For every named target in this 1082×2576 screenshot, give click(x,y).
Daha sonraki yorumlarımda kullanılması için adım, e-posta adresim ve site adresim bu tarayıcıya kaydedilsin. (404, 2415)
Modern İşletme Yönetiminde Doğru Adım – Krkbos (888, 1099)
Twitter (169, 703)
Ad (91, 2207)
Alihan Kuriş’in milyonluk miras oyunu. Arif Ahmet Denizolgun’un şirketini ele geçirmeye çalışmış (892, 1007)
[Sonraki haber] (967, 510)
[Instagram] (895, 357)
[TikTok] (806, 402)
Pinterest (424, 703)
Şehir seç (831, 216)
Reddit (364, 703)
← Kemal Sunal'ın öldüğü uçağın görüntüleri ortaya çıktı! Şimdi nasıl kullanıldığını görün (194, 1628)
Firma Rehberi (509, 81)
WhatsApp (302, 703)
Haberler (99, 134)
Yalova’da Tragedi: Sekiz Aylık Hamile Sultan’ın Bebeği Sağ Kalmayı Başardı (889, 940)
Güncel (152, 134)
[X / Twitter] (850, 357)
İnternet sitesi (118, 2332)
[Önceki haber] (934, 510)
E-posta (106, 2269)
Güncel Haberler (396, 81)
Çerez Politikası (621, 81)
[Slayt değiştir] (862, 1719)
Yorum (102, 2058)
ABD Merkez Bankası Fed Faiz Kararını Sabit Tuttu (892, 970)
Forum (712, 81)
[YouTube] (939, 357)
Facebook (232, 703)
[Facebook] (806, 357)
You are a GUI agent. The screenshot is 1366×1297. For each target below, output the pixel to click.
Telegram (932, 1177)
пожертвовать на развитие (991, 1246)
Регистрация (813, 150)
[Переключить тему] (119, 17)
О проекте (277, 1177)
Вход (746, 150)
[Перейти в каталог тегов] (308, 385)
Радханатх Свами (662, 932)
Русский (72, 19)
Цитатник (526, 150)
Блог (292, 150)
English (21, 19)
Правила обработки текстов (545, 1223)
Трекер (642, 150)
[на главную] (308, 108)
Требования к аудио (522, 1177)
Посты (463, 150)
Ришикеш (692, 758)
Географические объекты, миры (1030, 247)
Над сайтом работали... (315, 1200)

HOW TO COMPLETE THIS TASK
All lines in the listing above between the line with "görün (194, 1628)" and the line with "Telegram (932, 1177)", inclusive, should be set down exactly, and no line outside that range.

TASK RESULT
← Kemal Sunal'ın öldüğü uçağın görüntüleri ortaya çıktı! Şimdi nasıl kullanıldığını görün (194, 1628)
Firma Rehberi (509, 81)
WhatsApp (302, 703)
Haberler (99, 134)
Yalova’da Tragedi: Sekiz Aylık Hamile Sultan’ın Bebeği Sağ Kalmayı Başardı (889, 940)
Güncel (152, 134)
[X / Twitter] (850, 357)
İnternet sitesi (118, 2332)
[Önceki haber] (934, 510)
E-posta (106, 2269)
Güncel Haberler (396, 81)
Çerez Politikası (621, 81)
[Slayt değiştir] (862, 1719)
Yorum (102, 2058)
ABD Merkez Bankası Fed Faiz Kararını Sabit Tuttu (892, 970)
Forum (712, 81)
[YouTube] (939, 357)
Facebook (232, 703)
[Facebook] (806, 357)
You are a GUI agent. The screenshot is 1366×1297. For each target below, output the pixel to click.
Telegram (932, 1177)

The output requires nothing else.